Da diversi anni coordino il servizio di assistenza in ospedale e sono sempre più convinto dell’utilità e del valore di questo servizio per chi soffre e per chi cura. 

Il Papa ci invita costantemente a “toccare con mano” la vita delle persone, ad essere “Chiesa in uscita” per entrare in quel “tempio sacro” che è la vita concreta di ogni fratello. Lì si apre un “universo”, si incrociano due sguardi, emergono domande forti, si condividono storie complesse, si raccolgono testimonianze grandi e provocazioni dure.

Nessuno può restare solo, specialmente nell’ora della prova. I distanziamenti sono doverosi, ma non possono portare ad un “isolamento mortale”, che ha la forza di abbruttire il modo con cui si guarda la vita. Gli operatori sanitari fanno tutto il possibile, a volte anche l’impossibile, ma hanno i minuti contati. E la lezione della pandemia è che non basta curare il corpo, noi tutti abbiamo bisogno di sentire che c’è qualcuno che si prende cura di noi, integralmente: la malattia intacca sempre un po’ anche l’anima. 

Dal letto di un ospedale la vita può bloccarsi o ripartire in modo nuovo.
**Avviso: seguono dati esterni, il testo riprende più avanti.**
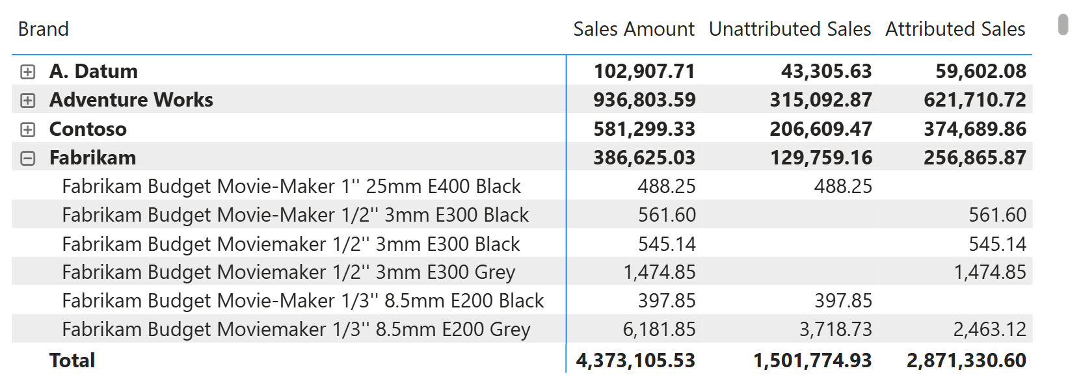
Task: Select Fabrikam Budget Moviemaker 1/2'' 3mm E300 Black
Action: (x=290, y=244)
Non si tratta dunque solo di stare accanto, che già sarebbe molto. Si tratta di cogliere la sete del cuore che in questi momenti affiora più forte che in altri, cerca risposte, ha bisogno di conforto, si apre al cambiamento e a ciò che, provocando la vita, la supera.

È l’innegabile dimensione spirituale – che insieme all’aspetto biologico, psicologico e sociale – va presa in carico da chi cura. Il cappellano non va a “fare le sue cose religiose” in ospedale, o addirittura a “far propaganda” alla Chiesa.

Il servizio di assistenza spirituale è parte del processo di cura; in fondo, è il motivo sotterraneo che fa dire a tutti i malati “Preferirei essere curato a casa”: vuol dire che, al di là dei farmaci che sono necessari per la salute, c’è qualcosa di invisibile che mi fa stare bene, senza cui la salute sarebbe troppo poco.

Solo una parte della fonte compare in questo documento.